In this case the applicant and sponsor claim to meet subregulation 2.03A(3) because they can establish compelling and compassionate circumstances for the grant of the visa.
Apropos the above, there is no claim by the applicant, or evidence before this Tribunal, to support a finding that the applicant or sponsor meet the alternative provisions under subregulation 2.03A(4) or 2.03A(5).
The applicant and her sponsor provided a significant volume of documentary evidence which speaks directly to this Tribunal’s consideration of the nature of the parties claimed married relationship.
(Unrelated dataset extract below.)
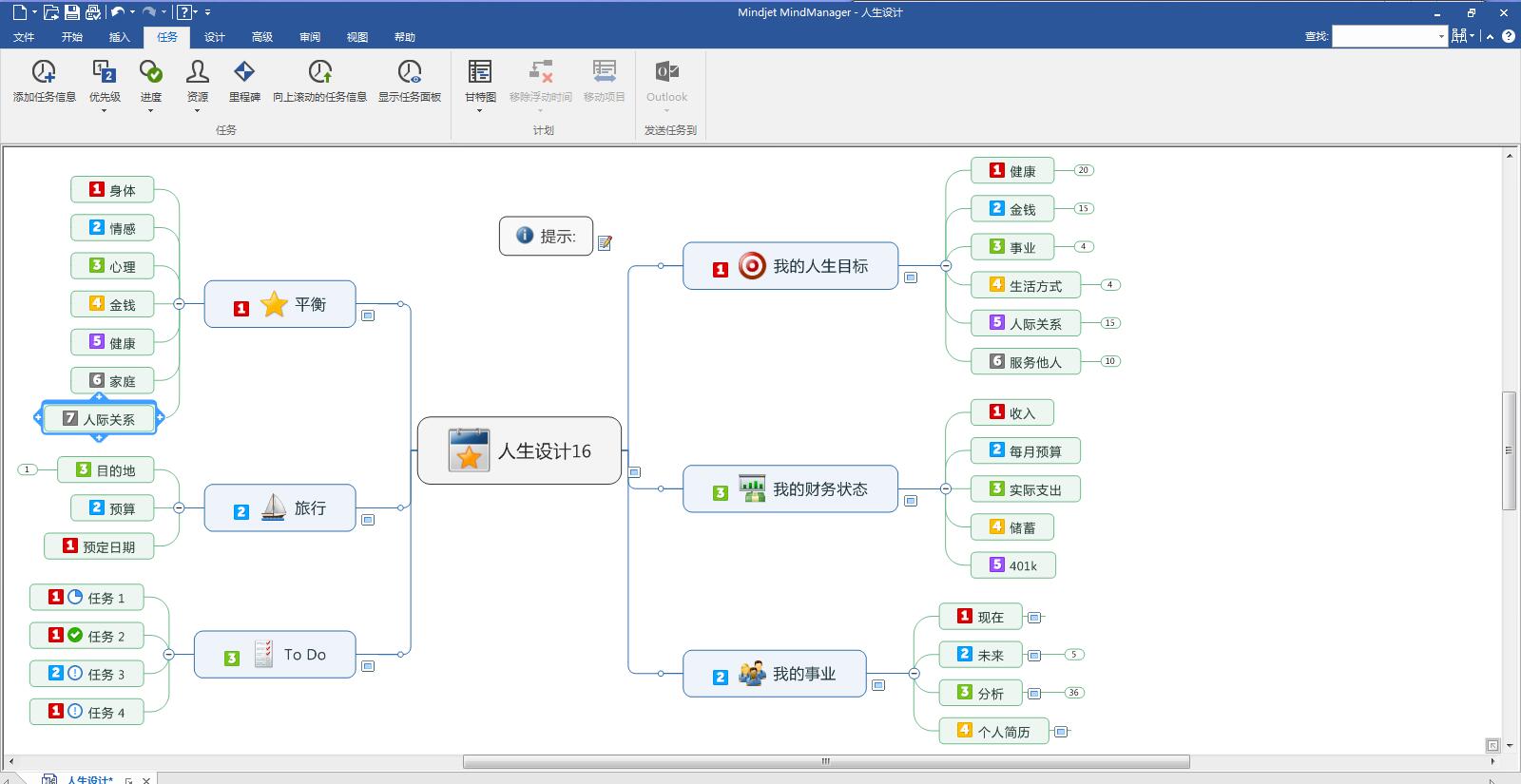The height and width of the screenshot is (784, 1521).
Task: Click the horizontal scrollbar thumb at bottom
Action: [x=826, y=761]
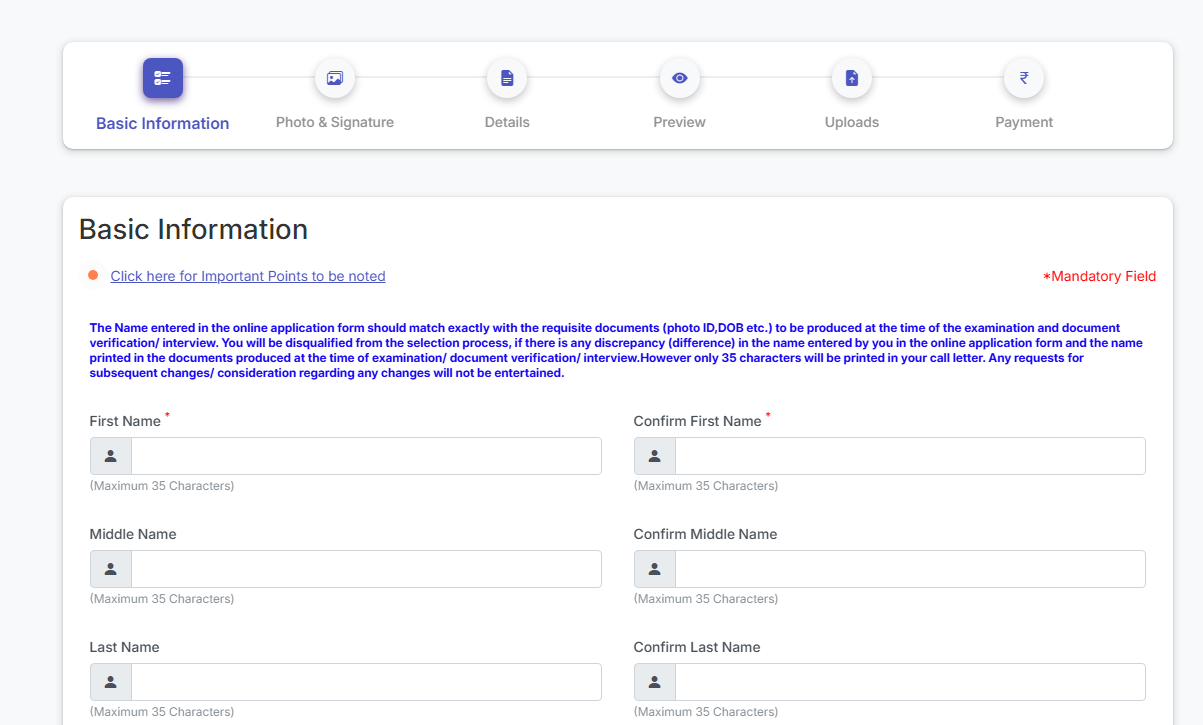
Task: Go to the Uploads file step icon
Action: [x=852, y=78]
This body of evidence – commencing at folio 17 of the Tribunal file, and finishing at an email received from the applicant’s agent dated 28 February 2020 at 9:42am) will be shared with the Department of Immigration (and Minister).
In this case the Tribunal could have looked to make a decision on the papers, however, the opportunity to confirm the parties’ relationship was ongoing, was viewed as prudent.
To consider this review thoroughly, this Tribunal conducted a public hearing with the visa applicant and sponsor held in Melbourne (conducted via telephone) on Wednesday 8 April 2020.
· The applicant told the Tribunal he first communicated with the visa applicant in July 2015. The sponsor visited the visa applicant in her own country in September 2015. The sponsor travelled to Australia in December 2015. The parties were engaged to each other in June 2016.
· The sponsor and visa applicant have since married (December 2016).
At the time the visa applicant applied for the temporary partner visa on 13 December 2016 the parties’ needed to consider the additional criteria applicable to de facto partner visa applications, including the criteria pertaining to existence of the parties’ de facto relationship, which in their case, must have existed since at least 13 December 2015.
The requirement that the de facto relationship existed for a period of 12 months immediately before the date of the application is contingent upon the vis applicant not being able to establish ‘compelling and compassionate circumstances for the grant of the visa'.
An assessment of the visa applicant’s and sponsor’s circumstances are not confined to the time of application and may extend to relevant circumstances at the time of decision. Relevantly, these include the duration of the visa applicant’s relationship with her sponsor, the degree of any hardship (financial and/or mental health) which may flow from requiring the visa applicant to pursue a migration outcome from offshore, and more broadly (perhaps) the contribution (if any) of the visa applicant makes to the Australia community. These are merely examples and not exhaustive.
Have the parties’ established compelling and compassionate circumstances for the grant of the visa?
Having considered all the circumstances of the parties relationship (set out briefly above but discussed in detail and recorded during the public hearing into the matter), and in particular the four year duration of their (now married) relationship, when combined and having had regard to the fact the parties fell short of meeting the additional criteria in r.2.03A(3) by a relatively short period of time, this Tribunal is satisfied these circumstances enliven the waiver on a compelling and compassionate basis. In coming to this decision this Tribunal considered that the financial and emotional hardship that would be flowed from not granting the visa because of the additional criteria under 2.03A(3), in the circumstances of the visa applicant’s and sponsor’s married relationship, satisfy this Tribunal of the existence in this matter of compelling and compassionate circumstances.
Accordingly, given all the above, this Tribunal is satisfied the visa applicant has established compelling and compassionate circumstances for the grant of the visa.
FINDINGS
For the reasons stated above, the Tribunal is satisfied that the additional criteria prescribed in subregulation (2) and (3) of r.2.03A are met.
On the basis of all the evidence before it, and relevant regulatory considerations made, the visa applicant has satisfied this Tribunal that the parties have a mutual commitment to a shared life to the exclusion of all others, that their relationship is genuine and continuing. The Tribunal is also satisfied that they live together.
The Tribunal is satisfied that they are not related by family as defined by s.5CB(4).
The Tribunal is satisfied that the requirements of s.5CB(2) are met at the time of application and time of decision. It follows, after careful consideration by this Tribunal, that the visa applicant and sponsor have satisfied this Tribunal that the visa applicant meets cl.820.211(2) and cl.820.221 at the time of decision.
Given the findings above, the appropriate course is to remit the application for the visa to the Minister to consider the remaining criteria for a Subclass 820 visa.